Sex and T-shirts: The strange demise of American Apparel

October 16, 2015 Originally published on SFGate

Levi’s are now made in China. Ditto the Radio Flyer Red Wagon. Most Barbie dolls are stamped out in Indonesia and China. Those all-American Rawlings baseballs used by MLB? Sewn in Costa Rica. Chuck Taylors? Made in China, Thailand and India, bro. And of course, all those little American flags you see being waved at American political rallies and Fourth of July parades? You guessed it: made in China.

Surely you already know? “Made in America” means almost nothing anymore. Even Ford, Chevy, GM et al, despite all their patriotic marketing mush, build their vehicles from a global hodgepodge of components and technologies; there’s not a single American car made today that’s not packed with parts – even entire engines – made elsewhere and shipped over, to be assembled in the USA and also (increasingly) Mexico.

So it might come as bittersweet news to learn that American Apparel, the only significant American-made clothing brand in the past decade to not merely insist on keeping manufacturing local (Los Angeles), but to offer famously decent pay and benefits to its workers, just filed for bankruptcy, following half a decade of dramatic losses hitched to lots (and lots) of bizarre corporate melodrama.

It’s not all that surprising, really. AA’s collapse at least partly stems from its gnarled history and ongoing legal battles with its ever-controversial, half-brilliant/half-skeezeball founder, Dov Charney, a guy who kind of pioneered the retro-hipster vibe back in the early 00’s and then proceeded to stab in the heart by freely and loudly engaging in all kinds of famously salacious, unapologetic, unprofessional antics, largely with his own employees. Charney was ousted as CEO in 2011, and has been trying to get back in ever since.

It’s a surreal thing, really. I remember interviewing Charney via telephone more than 10 years ago (!) and then writing about it – quite positively, I gotta admit – back when the brand was just hitting stride and Charney had just famously hired a young, beautiful porn actress by the name of Lauren Phoenix to model… tube socks.

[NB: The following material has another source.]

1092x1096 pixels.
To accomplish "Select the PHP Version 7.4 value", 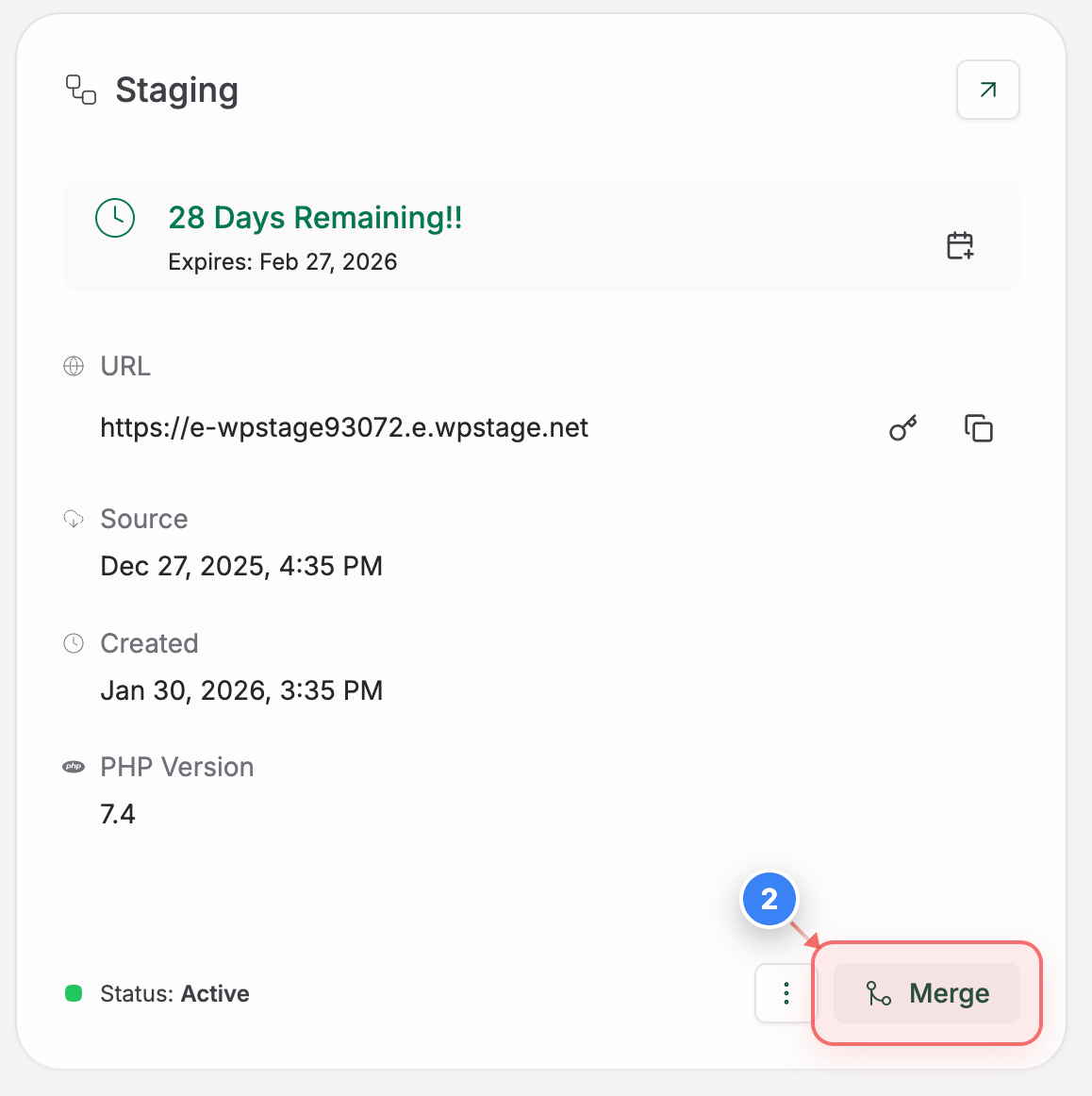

My inner renegade thought the ad campaign was kind of great – going against the corporate grain, upending the fashion industry’s hollow, manufactured sexuality and its heavily Photoshopped supermodels – not to mention infuriating the Christian right, during the height of the Bush era. AA was the anti-Banana Republic, the retro-cool middle finger to Calvin Klein’s glossy, hairless Euro-trash vibe.

And this is one of the milder ones, really

And this is one of the milder ones, really

But it wasn’t just the salacious vibe; Charney made headlines for another impressive decision – he insisted on paying his L.A. garment workers nearly double the going factory wage, with decent benefits and (comparatively) superlative working conditions. And profits still soared. For a garment industry that was increasingly outsourcing everything Bangladesh and China, it was more than impressive.

It all made Charney himself seem like kind of an iconoclastic badass – a self-proclaimed “hustler” who openly professed to having lots of sex with employees (consensual, he always claimed), a guy who used raunchy language in the workplace, who became both famous and notorious for personally photographing all kinds of young, non-professional girls to model his company’s clothing.

That was then. Whatever amount of open-minded, radical honesty seemed to exist back then has certainly vanished, as the years wore on and the sexual misconduct allegations and fiscal controversies piled up. For my part, my clunky enthusiasm disappeared years ago, to be replaced by a sour sensation of being slightly conned. I’m sure I’m not the only one.

But really, what does it matter? It all feels so strangely simple now, even quaint. For one thing, there are almost no brands like American Apparel left in the garment world; all the controversial behaviors and skeezeball execs have moved over to tech, by way of useless cultural effluvia like Tinder and SnapChat. The world has changed, and quickly.

Meanwhile, the mainstream clothing biz has been taken over by global mega-retailers like H&M and Forever 21, multibillion-dollar operations that work on such vast and complex scales, it’s impossible to keep track of the various abuses and environmental exploitations that surely erupt along their enormous global supply chains. Which is not to excuse Charney’s alleged misconduct – simply to say, there is nowhere solid to land, pretty much anywhere.

This is the feeling, no? Nostalgia is for cronies. Everything has accelerated and complexified, and no one has the time to care. Despite the bankruptcy, American Apparel’s new CEO, Paula Schneider, is promising to keep the company’s manufacturing domestic, even as some sort of vague investor group tries to turn the brand around. Let us wish them luck. Why not?

Meanwhile, Charney, who certainly appears to be a far cry from the retro-‘70s-style renegade he was back in the early ‘00s, reportedly just saw his remaining $8 million (give or take) stake in AA completely wiped out – though he already claimed to be broke a year ago, sleeping on friends’ couches. Sympathies are, reportedly, mixed. American Apparel stock, which peaked at around 16 bucks back in 2008, was last seen trading at 11 cents a share.

For now anyway, “Made in America” sure ain’t worth much.